• Material supplied:
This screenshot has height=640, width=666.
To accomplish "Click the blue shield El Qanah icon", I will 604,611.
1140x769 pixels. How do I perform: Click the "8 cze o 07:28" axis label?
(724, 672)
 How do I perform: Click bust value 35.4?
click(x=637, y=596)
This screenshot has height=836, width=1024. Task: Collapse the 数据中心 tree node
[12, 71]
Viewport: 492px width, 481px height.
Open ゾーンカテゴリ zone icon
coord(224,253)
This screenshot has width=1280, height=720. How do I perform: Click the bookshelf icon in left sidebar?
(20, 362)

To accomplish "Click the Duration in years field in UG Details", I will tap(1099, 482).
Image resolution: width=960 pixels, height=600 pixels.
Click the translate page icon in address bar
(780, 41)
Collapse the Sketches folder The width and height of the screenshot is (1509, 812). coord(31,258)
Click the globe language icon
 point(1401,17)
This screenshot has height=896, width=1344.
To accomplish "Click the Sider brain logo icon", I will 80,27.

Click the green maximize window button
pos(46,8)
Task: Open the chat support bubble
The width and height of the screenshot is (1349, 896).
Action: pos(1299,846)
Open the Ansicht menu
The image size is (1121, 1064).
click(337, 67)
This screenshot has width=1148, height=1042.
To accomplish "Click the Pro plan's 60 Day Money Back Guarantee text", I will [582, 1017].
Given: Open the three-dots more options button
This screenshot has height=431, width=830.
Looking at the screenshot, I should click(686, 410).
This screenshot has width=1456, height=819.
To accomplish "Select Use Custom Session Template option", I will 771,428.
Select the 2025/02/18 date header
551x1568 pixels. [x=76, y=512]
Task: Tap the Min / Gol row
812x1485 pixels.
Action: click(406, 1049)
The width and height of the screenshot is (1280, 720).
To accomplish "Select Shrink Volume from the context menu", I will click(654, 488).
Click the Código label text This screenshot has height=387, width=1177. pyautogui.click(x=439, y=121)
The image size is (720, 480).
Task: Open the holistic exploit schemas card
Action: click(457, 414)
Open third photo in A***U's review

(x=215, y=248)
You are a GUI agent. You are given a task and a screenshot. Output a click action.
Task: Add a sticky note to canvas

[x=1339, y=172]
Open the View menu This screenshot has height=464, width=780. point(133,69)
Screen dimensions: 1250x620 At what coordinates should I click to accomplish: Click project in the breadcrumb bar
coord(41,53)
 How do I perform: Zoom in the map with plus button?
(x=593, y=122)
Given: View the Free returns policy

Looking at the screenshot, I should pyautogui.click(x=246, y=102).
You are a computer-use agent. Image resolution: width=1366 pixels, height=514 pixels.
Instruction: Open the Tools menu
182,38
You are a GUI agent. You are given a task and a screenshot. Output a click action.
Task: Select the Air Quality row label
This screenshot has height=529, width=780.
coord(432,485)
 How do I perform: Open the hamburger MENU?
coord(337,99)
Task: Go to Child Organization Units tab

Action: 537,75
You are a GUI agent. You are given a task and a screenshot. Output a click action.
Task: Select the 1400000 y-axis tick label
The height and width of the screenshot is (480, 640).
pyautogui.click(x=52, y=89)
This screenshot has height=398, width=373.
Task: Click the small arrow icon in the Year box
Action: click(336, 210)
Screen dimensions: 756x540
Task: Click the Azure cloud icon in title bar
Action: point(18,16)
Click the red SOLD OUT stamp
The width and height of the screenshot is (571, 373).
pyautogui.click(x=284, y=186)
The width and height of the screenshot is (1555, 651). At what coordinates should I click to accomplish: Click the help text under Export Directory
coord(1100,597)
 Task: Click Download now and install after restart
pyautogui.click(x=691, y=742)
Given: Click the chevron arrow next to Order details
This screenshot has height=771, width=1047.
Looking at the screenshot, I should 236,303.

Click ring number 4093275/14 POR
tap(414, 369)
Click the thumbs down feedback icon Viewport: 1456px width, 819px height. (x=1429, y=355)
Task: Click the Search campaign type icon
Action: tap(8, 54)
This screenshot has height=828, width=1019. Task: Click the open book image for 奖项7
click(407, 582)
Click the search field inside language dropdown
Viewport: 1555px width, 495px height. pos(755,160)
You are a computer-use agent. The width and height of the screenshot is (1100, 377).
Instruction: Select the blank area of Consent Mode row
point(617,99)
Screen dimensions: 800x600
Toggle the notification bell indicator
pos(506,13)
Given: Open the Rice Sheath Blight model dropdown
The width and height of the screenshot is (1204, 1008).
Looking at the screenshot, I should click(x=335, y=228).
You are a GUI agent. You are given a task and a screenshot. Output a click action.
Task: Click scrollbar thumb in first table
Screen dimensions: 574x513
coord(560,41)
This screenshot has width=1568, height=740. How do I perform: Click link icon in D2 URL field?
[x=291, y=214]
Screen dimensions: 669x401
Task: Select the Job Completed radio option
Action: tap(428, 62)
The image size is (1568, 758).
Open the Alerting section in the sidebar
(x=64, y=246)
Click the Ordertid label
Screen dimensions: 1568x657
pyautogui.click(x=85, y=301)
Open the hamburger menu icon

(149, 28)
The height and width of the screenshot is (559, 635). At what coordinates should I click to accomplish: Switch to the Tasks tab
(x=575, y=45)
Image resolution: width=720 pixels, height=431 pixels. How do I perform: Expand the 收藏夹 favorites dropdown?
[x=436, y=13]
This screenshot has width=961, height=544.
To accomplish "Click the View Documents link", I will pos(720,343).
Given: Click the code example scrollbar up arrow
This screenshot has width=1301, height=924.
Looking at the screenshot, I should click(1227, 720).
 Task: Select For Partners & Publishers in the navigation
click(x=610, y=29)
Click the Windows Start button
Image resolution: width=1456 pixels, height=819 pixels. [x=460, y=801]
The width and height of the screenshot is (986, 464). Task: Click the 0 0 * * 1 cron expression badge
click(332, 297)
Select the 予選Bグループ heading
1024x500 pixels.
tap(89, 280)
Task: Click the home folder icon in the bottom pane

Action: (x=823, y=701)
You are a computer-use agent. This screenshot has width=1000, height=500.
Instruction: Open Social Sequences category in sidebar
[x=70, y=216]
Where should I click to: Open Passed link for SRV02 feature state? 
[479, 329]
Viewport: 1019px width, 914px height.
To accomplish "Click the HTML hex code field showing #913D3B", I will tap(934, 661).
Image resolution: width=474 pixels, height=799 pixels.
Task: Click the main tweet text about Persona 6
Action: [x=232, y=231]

• Given problem:
Return every one of the records above verbatim, keeping each line and its order unchanged.

• Problem solution:
This screenshot has height=640, width=666.
To accomplish "Click the blue shield El Qanah icon", I will 604,611.
1140x769 pixels. How do I perform: Click the "8 cze o 07:28" axis label?
(724, 672)
 How do I perform: Click bust value 35.4?
click(x=637, y=596)
This screenshot has height=836, width=1024. Task: Collapse the 数据中心 tree node
[12, 71]
Viewport: 492px width, 481px height.
Open ゾーンカテゴリ zone icon
coord(224,253)
This screenshot has width=1280, height=720. How do I perform: Click the bookshelf icon in left sidebar?
(20, 362)

To accomplish "Click the Duration in years field in UG Details", I will tap(1099, 482).
Image resolution: width=960 pixels, height=600 pixels.
Click the translate page icon in address bar
(780, 41)
Collapse the Sketches folder The width and height of the screenshot is (1509, 812). coord(31,258)
Click the globe language icon
 point(1401,17)
This screenshot has height=896, width=1344.
To accomplish "Click the Sider brain logo icon", I will 80,27.

Click the green maximize window button
pos(46,8)
Task: Open the chat support bubble
The width and height of the screenshot is (1349, 896).
Action: pos(1299,846)
Open the Ansicht menu
The image size is (1121, 1064).
click(337, 67)
This screenshot has width=1148, height=1042.
To accomplish "Click the Pro plan's 60 Day Money Back Guarantee text", I will [582, 1017].
Given: Open the three-dots more options button
This screenshot has height=431, width=830.
Looking at the screenshot, I should click(686, 410).
This screenshot has width=1456, height=819.
To accomplish "Select Use Custom Session Template option", I will 771,428.
Select the 2025/02/18 date header
551x1568 pixels. [x=76, y=512]
Task: Tap the Min / Gol row
812x1485 pixels.
Action: click(406, 1049)
The width and height of the screenshot is (1280, 720).
To accomplish "Select Shrink Volume from the context menu", I will click(654, 488).
Click the Código label text This screenshot has height=387, width=1177. pyautogui.click(x=439, y=121)
The image size is (720, 480).
Task: Open the holistic exploit schemas card
Action: click(457, 414)
Open third photo in A***U's review

(x=215, y=248)
You are a GUI agent. You are given a task and a screenshot. Output a click action.
Task: Add a sticky note to canvas

[x=1339, y=172]
Open the View menu This screenshot has height=464, width=780. point(133,69)
Screen dimensions: 1250x620 At what coordinates should I click to accomplish: Click project in the breadcrumb bar
coord(41,53)
 How do I perform: Zoom in the map with plus button?
(x=593, y=122)
Given: View the Free returns policy

Looking at the screenshot, I should pyautogui.click(x=246, y=102).
You are a computer-use agent. Image resolution: width=1366 pixels, height=514 pixels.
Instruction: Open the Tools menu
182,38
You are a GUI agent. You are given a task and a screenshot. Output a click action.
Task: Select the Air Quality row label
This screenshot has height=529, width=780.
coord(432,485)
 How do I perform: Open the hamburger MENU?
coord(337,99)
Task: Go to Child Organization Units tab

Action: 537,75
You are a GUI agent. You are given a task and a screenshot. Output a click action.
Task: Select the 1400000 y-axis tick label
The height and width of the screenshot is (480, 640).
pyautogui.click(x=52, y=89)
This screenshot has height=398, width=373.
Task: Click the small arrow icon in the Year box
Action: click(336, 210)
Screen dimensions: 756x540
Task: Click the Azure cloud icon in title bar
Action: point(18,16)
Click the red SOLD OUT stamp
The width and height of the screenshot is (571, 373).
pyautogui.click(x=284, y=186)
The width and height of the screenshot is (1555, 651). At what coordinates should I click to accomplish: Click the help text under Export Directory
coord(1100,597)
 Task: Click Download now and install after restart
pyautogui.click(x=691, y=742)
Given: Click the chevron arrow next to Order details
This screenshot has height=771, width=1047.
Looking at the screenshot, I should 236,303.

Click ring number 4093275/14 POR
tap(414, 369)
Click the thumbs down feedback icon Viewport: 1456px width, 819px height. (x=1429, y=355)
Task: Click the Search campaign type icon
Action: tap(8, 54)
This screenshot has height=828, width=1019. Task: Click the open book image for 奖项7
click(407, 582)
Click the search field inside language dropdown
Viewport: 1555px width, 495px height. pos(755,160)
You are a computer-use agent. The width and height of the screenshot is (1100, 377).
Instruction: Select the blank area of Consent Mode row
point(617,99)
Screen dimensions: 800x600
Toggle the notification bell indicator
pos(506,13)
Given: Open the Rice Sheath Blight model dropdown
The width and height of the screenshot is (1204, 1008).
Looking at the screenshot, I should click(x=335, y=228).
You are a GUI agent. You are given a task and a screenshot. Output a click action.
Task: Click scrollbar thumb in first table
Screen dimensions: 574x513
coord(560,41)
This screenshot has width=1568, height=740. How do I perform: Click link icon in D2 URL field?
[x=291, y=214]
Screen dimensions: 669x401
Task: Select the Job Completed radio option
Action: tap(428, 62)
The image size is (1568, 758).
Open the Alerting section in the sidebar
(x=64, y=246)
Click the Ordertid label
Screen dimensions: 1568x657
pyautogui.click(x=85, y=301)
Open the hamburger menu icon

(149, 28)
The height and width of the screenshot is (559, 635). At what coordinates should I click to accomplish: Switch to the Tasks tab
(x=575, y=45)
Image resolution: width=720 pixels, height=431 pixels. How do I perform: Expand the 收藏夹 favorites dropdown?
[x=436, y=13]
This screenshot has width=961, height=544.
To accomplish "Click the View Documents link", I will pos(720,343).
Given: Click the code example scrollbar up arrow
This screenshot has width=1301, height=924.
Looking at the screenshot, I should click(1227, 720).
 Task: Select For Partners & Publishers in the navigation
click(x=610, y=29)
Click the Windows Start button
Image resolution: width=1456 pixels, height=819 pixels. [x=460, y=801]
The width and height of the screenshot is (986, 464). Task: Click the 0 0 * * 1 cron expression badge
click(332, 297)
Select the 予選Bグループ heading
1024x500 pixels.
tap(89, 280)
Task: Click the home folder icon in the bottom pane

Action: (x=823, y=701)
You are a computer-use agent. This screenshot has width=1000, height=500.
Instruction: Open Social Sequences category in sidebar
[x=70, y=216]
Where should I click to: Open Passed link for SRV02 feature state? 
[479, 329]
Viewport: 1019px width, 914px height.
To accomplish "Click the HTML hex code field showing #913D3B", I will tap(934, 661).
Image resolution: width=474 pixels, height=799 pixels.
Task: Click the main tweet text about Persona 6
Action: [x=232, y=231]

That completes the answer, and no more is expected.